Monday, February 8, 2010

Better email validation with Tapestry

Recently I implemented a small form for creating user accounts with Tapestry. I used all the standard Validators available hoping that they will successfully pass the manual tests. Well, some of them did :-) except from one: The 'Email' Validator.

If you look at the sources of Tapestry (5.1.0.5) email validator, you may spot the problem.

//...
private static final String ATOM = "[^\\x00-\\x1F^\\(^\\)^\\<^\\>^\\@^\\,^\\;^\\:^\\\\^\\\"^\\.^\\[^\\]^\\s]";

private static final String DOMAIN = "(" + ATOM + "+(\\." + ATOM + "+)*";

private static final String IP_DOMAIN = "\\[[0-9]{1,3}\\.[0-9]{1,3}\\.[0-9]{1,3}\\.[0-9]{1,3}\\]";

private static final Pattern PATTERN = Pattern
.compile("^" + ATOM + "+(\\." + ATOM + "+)*@" + DOMAIN + "|" + IP_DOMAIN + ")$", Pattern.CASE_INSENSITIVE);

//...

public void validate(Field field, Void constraintValue, MessageFormatter formatter, String value)
throws ValidationException
{
if (!PATTERN.matcher(value).matches()) throw new ValidationException(buildMessage(formatter, field));
}
//...


Can you see it?

What about the user "dajdajda" having account at "dhadadhahjad.edhadja.dads"? What about a Polish guy trying "adaś@ćma.pl" or German one checking out "thomas.müller@öäüß.de"? Are these really valid email addresses?

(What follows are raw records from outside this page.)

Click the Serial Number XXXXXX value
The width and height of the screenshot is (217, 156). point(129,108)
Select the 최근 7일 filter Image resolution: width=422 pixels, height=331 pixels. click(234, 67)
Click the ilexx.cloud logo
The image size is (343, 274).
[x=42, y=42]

Do you want to accept them? I would rather reject them right at the beginning.

To me full SMTP validation is a little overkill (because of performance, complexity and multiple additional problems that make your life complicated). However a hybrid of regex checks and DNS validation seems to be the acceptable solution.

I have created my custom Email Validator based on the simple DNS check code samples from http://www.rgagnon.com/javadetails/java-0452.html.
Also, for regex validation I used the org.apache.commons.validator.EmailValidator which in my opinion offers a better regex pattern than one defined in Tapestry 5.1.0.5 (see code above).

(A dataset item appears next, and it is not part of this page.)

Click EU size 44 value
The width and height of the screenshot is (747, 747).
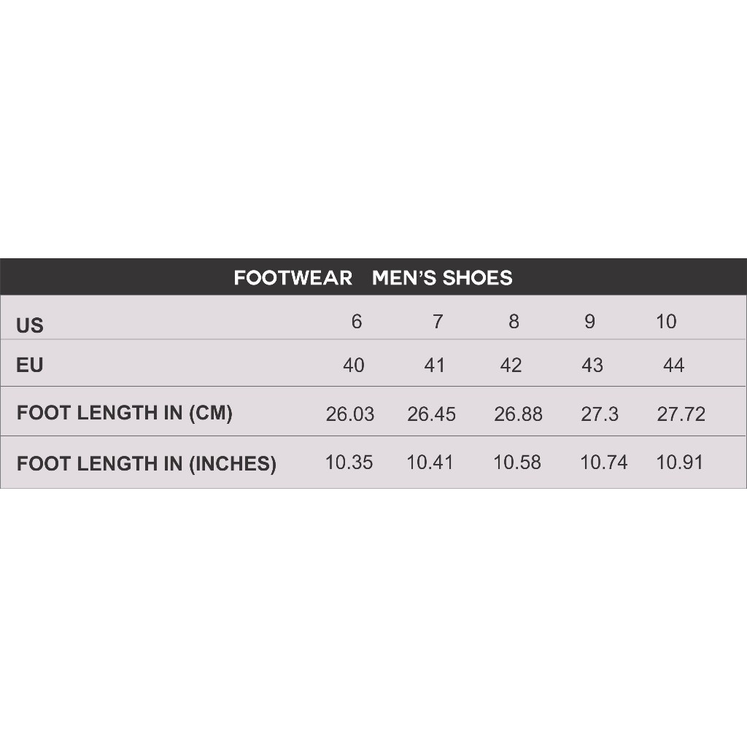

If you agree with me, then please feel free to use my code shown below (free of charge ;-)). You can create your DNSEmailValidator in any package you want, then contribute it in you AppModule.java and simply use it within your @Validate or <t:.. validate="dnsEmail"/> statements.


//...

import java.util.Hashtable;

import javax.naming.NamingException;
import javax.naming.directory.Attribute;
import javax.naming.directory.Attributes;
import javax.naming.directory.DirContext;
import javax.naming.directory.InitialDirContext;

import org.apache.commons.validator.EmailValidator;
import org.apache.tapestry5.Field;
import org.apache.tapestry5.MarkupWriter;
import org.apache.tapestry5.ValidationException;
import org.apache.tapestry5.ioc.MessageFormatter;
import org.apache.tapestry5.services.FormSupport;
import org.apache.tapestry5.validator.AbstractValidator;
import org.slf4j.Logger;
import org.slf4j.LoggerFactory;

public class DNSEmailValidator extends AbstractValidator<Void, String> {
private final static Logger _logger = LoggerFactory
.getLogger(DNSEmailValidator.class);

public DNSEmailValidator() {
super(null, String.class, "invalid-email");
}

public void validate(Field field, Void constraintValue,
MessageFormatter formatter, String value)
throws ValidationException {

// validate the syntax
final EmailValidator validator = EmailValidator.getInstance();
if (!validator.isValid(value))
throw new ValidationException(buildMessage(formatter, field));

// validate the DNS
final String[] tokens = value.split("@");
try {
int servers = doLookup(tokens[1]);
_logger.info(tokens[1] + " has " + servers + " mail servers.");
} catch (NamingException e) {
throw new ValidationException(buildMessage(formatter, field));
}
}

private String buildMessage(MessageFormatter formatter, Field field) {
return formatter.format(field.getLabel());
}

public void render(Field field, Void constraintValue,
MessageFormatter formatter, MarkupWriter writer,
FormSupport formSupport) {
formSupport.addValidation(field, "dnsEmail", buildMessage(formatter,
field), null);
}

static int doLookup(String hostName) throws NamingException {
Hashtable<String, String> env = new Hashtable<String, String>();
env.put("java.naming.factory.initial",
"com.sun.jndi.dns.DnsContextFactory");
DirContext ictx = new InitialDirContext(env);
Attributes attrs = ictx.getAttributes(hostName, new String[] { "MX" });
Attribute attr = attrs.get("MX");
if (attr == null)
return (0);
return (attr.size());
}
}


Contribution code:


//...
public static void contributeFieldValidatorSource(
MappedConfiguration<String, Validator<Void, String>>> configuration) {
configuration.add("dnsEmail", new DNSEmailValidator());
}
//...


Of course, this DNSMailValidator does not make sure that the mail account really exists. It proves that there are mail servers available at the given domain name. Checking the existence of mail account may take a little longer and sometimes fail (e.g. when greylisting is enabled). The cool thing is that Tapestry allows you to create any Validator you want, so you may implement both and use the one that satisfies current requirements of your project.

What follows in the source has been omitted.